The declaration, Mr. Stanberry added, grants significant relief in terms of fees, stamp duties, and transfer fees that persons would typically have to pay. Through LAMP, data is gathered using cadastral mapping as a basis for generating land titles. The Permanent Secretary said this mode of mapping was far more inexpensive, as opposed to the diagrams used by surveyors.
In his Budget Debate presentation at Gordon House, yesterday (May 3), Minister Clarke noted that the LAMP project was set up with the objective of mapping some 30,000 parcels of land in St. Catherine, with a view to clarifying those parcels for which titles exist, and bring under the registration of Titles Act, the unregistered parcels.
After three years, Minister Clarke reported that 29,804 parcels have been mapped to date, although not every one of the parcels was in a state of readiness for titling. Corrective works are being undertaken under the Inter-American Development Bank to rectify the matter and is anticipated for completion by September, the Minister informed.
“So far we have some 6,989 legal files open with a view to have 5,130 parcels processed for first registration and 1,751 titles updated,” Minister Clarke noted, adding “this is in addition to the 487 titles that we have produced to date”. For the 2006/07 period, he said the intention of the LAMP project was to secure 4,000 titles, 3,000 of which would be new titles.

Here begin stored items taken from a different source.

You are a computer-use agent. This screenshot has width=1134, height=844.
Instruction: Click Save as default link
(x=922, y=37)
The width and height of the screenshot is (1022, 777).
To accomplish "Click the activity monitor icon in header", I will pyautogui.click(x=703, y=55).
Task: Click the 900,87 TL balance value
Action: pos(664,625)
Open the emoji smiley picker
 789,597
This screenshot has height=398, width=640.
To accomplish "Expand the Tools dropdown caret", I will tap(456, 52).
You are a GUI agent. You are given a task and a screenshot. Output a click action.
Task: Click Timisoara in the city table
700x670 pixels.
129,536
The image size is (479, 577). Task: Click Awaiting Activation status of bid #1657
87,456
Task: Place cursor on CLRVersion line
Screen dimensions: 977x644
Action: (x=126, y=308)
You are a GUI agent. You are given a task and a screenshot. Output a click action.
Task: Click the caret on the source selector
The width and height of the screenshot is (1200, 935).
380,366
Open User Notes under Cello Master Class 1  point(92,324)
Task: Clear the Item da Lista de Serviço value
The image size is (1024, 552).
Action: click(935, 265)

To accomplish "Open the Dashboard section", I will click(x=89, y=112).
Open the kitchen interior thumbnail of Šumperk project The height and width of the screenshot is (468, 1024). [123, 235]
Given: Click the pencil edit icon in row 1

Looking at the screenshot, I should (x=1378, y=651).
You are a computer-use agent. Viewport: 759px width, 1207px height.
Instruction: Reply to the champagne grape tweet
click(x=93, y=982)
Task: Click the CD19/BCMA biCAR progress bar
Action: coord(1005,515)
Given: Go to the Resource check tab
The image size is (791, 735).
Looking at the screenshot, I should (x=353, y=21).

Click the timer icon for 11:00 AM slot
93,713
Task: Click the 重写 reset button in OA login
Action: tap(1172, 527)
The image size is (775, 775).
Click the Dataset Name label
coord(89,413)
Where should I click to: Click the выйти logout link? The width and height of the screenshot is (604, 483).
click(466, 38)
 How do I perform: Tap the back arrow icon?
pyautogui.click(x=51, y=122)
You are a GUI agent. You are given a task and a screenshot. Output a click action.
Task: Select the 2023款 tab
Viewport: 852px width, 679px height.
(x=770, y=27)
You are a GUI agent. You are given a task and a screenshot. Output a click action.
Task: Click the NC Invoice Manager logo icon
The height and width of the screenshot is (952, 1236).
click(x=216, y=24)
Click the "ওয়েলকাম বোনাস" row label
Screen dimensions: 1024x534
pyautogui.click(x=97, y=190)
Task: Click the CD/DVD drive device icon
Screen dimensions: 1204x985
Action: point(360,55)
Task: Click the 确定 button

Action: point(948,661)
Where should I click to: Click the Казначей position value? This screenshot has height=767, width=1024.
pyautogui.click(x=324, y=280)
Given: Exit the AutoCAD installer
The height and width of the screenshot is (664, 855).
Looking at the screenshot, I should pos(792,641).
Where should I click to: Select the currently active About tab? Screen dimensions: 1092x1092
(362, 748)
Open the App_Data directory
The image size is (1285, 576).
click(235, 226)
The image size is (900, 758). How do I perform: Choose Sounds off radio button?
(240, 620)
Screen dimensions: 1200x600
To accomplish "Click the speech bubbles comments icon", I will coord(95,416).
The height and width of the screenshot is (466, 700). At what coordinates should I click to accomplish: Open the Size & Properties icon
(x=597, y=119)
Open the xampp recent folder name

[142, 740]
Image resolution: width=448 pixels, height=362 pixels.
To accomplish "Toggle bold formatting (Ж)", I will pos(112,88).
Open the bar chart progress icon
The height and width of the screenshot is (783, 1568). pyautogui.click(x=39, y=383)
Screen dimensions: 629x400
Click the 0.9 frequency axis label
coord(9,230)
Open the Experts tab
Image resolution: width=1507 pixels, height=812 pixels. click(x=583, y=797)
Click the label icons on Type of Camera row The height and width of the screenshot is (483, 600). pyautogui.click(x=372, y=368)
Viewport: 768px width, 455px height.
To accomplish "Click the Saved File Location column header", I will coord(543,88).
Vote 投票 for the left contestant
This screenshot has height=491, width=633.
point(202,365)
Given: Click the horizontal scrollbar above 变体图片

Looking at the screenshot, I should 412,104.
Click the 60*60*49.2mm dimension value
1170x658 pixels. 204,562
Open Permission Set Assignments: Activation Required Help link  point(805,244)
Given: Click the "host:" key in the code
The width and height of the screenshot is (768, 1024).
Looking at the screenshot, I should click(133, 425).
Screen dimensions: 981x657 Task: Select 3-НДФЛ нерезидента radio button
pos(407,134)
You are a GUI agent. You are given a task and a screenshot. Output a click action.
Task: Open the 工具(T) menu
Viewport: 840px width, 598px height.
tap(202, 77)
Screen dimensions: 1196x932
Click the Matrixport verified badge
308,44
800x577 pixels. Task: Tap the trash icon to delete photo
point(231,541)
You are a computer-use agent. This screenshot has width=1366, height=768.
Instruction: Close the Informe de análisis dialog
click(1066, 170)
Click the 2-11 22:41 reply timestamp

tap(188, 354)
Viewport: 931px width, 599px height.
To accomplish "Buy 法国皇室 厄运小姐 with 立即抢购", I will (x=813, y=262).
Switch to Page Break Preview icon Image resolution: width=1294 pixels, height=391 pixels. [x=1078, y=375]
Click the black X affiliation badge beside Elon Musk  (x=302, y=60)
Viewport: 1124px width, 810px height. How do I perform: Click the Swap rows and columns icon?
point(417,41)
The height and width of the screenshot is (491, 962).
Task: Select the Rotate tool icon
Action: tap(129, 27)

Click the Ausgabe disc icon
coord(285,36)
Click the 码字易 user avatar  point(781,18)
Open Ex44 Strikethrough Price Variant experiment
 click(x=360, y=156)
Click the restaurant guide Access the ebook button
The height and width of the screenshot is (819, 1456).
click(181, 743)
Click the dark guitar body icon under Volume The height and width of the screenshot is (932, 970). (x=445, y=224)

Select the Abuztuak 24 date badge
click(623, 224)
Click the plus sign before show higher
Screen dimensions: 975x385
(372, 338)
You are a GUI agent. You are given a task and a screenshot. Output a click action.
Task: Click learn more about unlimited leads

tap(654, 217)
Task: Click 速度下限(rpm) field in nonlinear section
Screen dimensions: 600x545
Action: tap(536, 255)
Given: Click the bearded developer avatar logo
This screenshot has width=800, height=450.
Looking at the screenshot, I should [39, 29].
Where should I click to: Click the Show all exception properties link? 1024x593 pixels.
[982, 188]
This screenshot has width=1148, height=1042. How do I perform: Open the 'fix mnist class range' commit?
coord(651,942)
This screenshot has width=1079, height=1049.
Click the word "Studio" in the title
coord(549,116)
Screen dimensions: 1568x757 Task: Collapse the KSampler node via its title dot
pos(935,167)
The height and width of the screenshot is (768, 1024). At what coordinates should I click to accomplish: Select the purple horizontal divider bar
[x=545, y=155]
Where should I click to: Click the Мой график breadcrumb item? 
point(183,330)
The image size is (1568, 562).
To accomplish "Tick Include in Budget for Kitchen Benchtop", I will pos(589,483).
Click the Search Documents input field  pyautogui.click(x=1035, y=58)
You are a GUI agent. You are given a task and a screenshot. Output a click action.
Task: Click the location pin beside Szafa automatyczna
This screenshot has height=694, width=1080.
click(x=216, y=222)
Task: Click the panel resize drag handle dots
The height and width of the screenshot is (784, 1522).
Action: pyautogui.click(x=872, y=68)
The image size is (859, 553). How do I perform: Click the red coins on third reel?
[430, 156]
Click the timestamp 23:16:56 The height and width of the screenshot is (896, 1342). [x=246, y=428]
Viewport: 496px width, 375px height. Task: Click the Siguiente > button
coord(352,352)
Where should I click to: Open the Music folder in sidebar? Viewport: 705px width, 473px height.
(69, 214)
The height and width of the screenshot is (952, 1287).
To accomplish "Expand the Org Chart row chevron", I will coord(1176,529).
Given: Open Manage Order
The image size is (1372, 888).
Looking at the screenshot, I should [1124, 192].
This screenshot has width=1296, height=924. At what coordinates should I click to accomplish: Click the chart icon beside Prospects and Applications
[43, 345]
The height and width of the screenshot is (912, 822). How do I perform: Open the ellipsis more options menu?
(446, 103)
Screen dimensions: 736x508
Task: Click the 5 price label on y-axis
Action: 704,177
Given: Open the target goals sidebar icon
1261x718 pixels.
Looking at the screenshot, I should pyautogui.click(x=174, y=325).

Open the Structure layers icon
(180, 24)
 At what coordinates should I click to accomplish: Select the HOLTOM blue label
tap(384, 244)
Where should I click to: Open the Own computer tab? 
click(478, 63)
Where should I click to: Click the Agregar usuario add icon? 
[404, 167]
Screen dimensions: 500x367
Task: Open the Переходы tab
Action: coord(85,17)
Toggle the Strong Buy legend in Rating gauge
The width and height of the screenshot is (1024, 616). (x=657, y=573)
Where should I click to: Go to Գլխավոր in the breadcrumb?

Mr. Stanberry said that in its drive to accelerate the pace at which land titles are issued through the National Land Agency (NLA), the Ministry would also conduct a diagnostic review of the land titling process.
He told journalists that the review was being carried out as a means of identifying any problematic issues that needed to be ironed out, in order to hasten the process under which new parcels of land are registered. “We are going to have a diagnostic look in an objective and dispassionate way and whatever comes out of it, the problems that are identified, we will deal with it,” the Permanent Secretary said.
As for the likely causes which might result in a delay in titles being issued, he noted that, “there are many reasons why people are not coming forward, not the least of which is the cost involved, and sometimes too, [the manner in which] elements of the legal profession deal with the matter”.